### WHAT TO DO
1. Reproduce the part of the banned email address thread starting at "# banned E-mail" and ending at "read our E-mails).".
2. In the banned email address thread, which email service does Bootleg say the new address uses?

# banned E-mail address



## Bootleg (May 4, 2010)

I received a PM and was sent a copy to my City E-mail and the City said City business only (they read our E-mails).

When I try to change my E-mail address a pop-up says that the new E-mail address is banned even when I try three different E-mail addresses.

Need help!


----------



## RJJ (May 5, 2010)

Bootleg: Are you saying your email address is banned from this site? Or is it being excluded from work?


----------



## Bootleg (May 5, 2010)

RJJ,

When I try to change my E-mail address on this board  from my work E-mail to another E-mail at home this BB has a pop-up that says my new E-mail Address is banned.


----------



## brudgers (May 5, 2010)

It's not uncommon for free email addresses to be filtered because of a history of spam:  "hotmail" for example.


----------



## Bootleg (May 5, 2010)

brudgers said:
			
		

> It's not uncommon for free email addresses to be filtered because of a history of spam:  "hotmail" for example.


My E-mail is hotmail:

Is there a way to use it?


----------



## jar546 (May 5, 2010)

PM me your email address and I will verify the situation


----------



## FM William Burns (May 5, 2010)

### PROVIDED MATERIAL

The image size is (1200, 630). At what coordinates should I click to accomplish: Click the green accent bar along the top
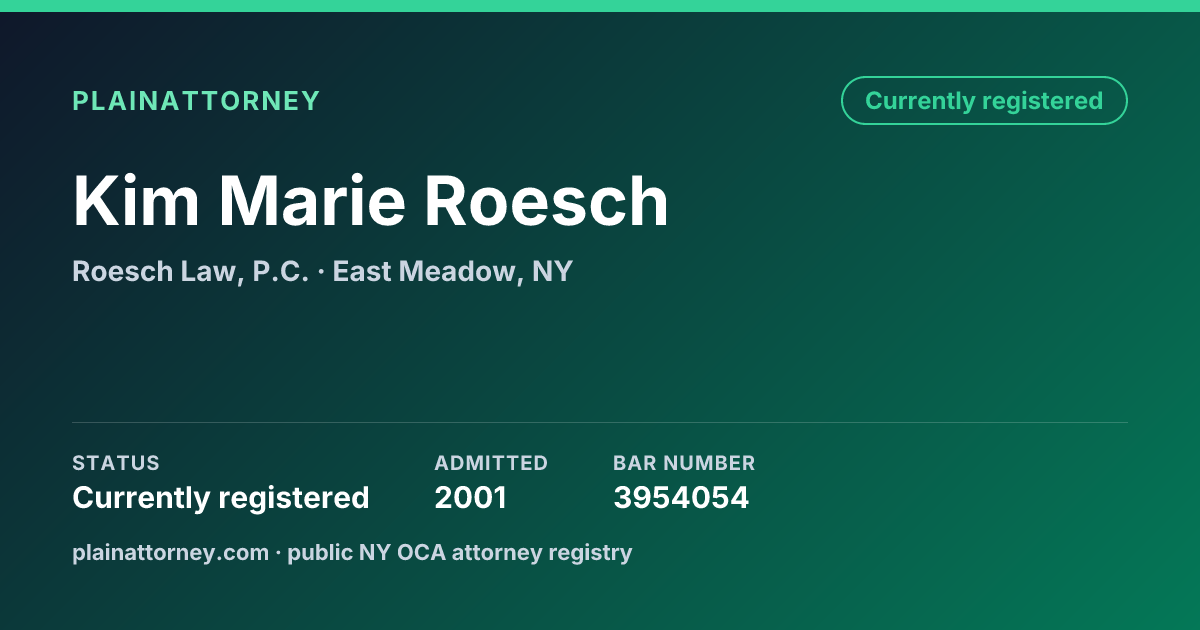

### FULL ANSWERS
1.
# banned E-mail address



## Bootleg (May 4, 2010)

I received a PM and was sent a copy to my City E-mail and the City said City business only (they read our E-mails).

2. Hotmail.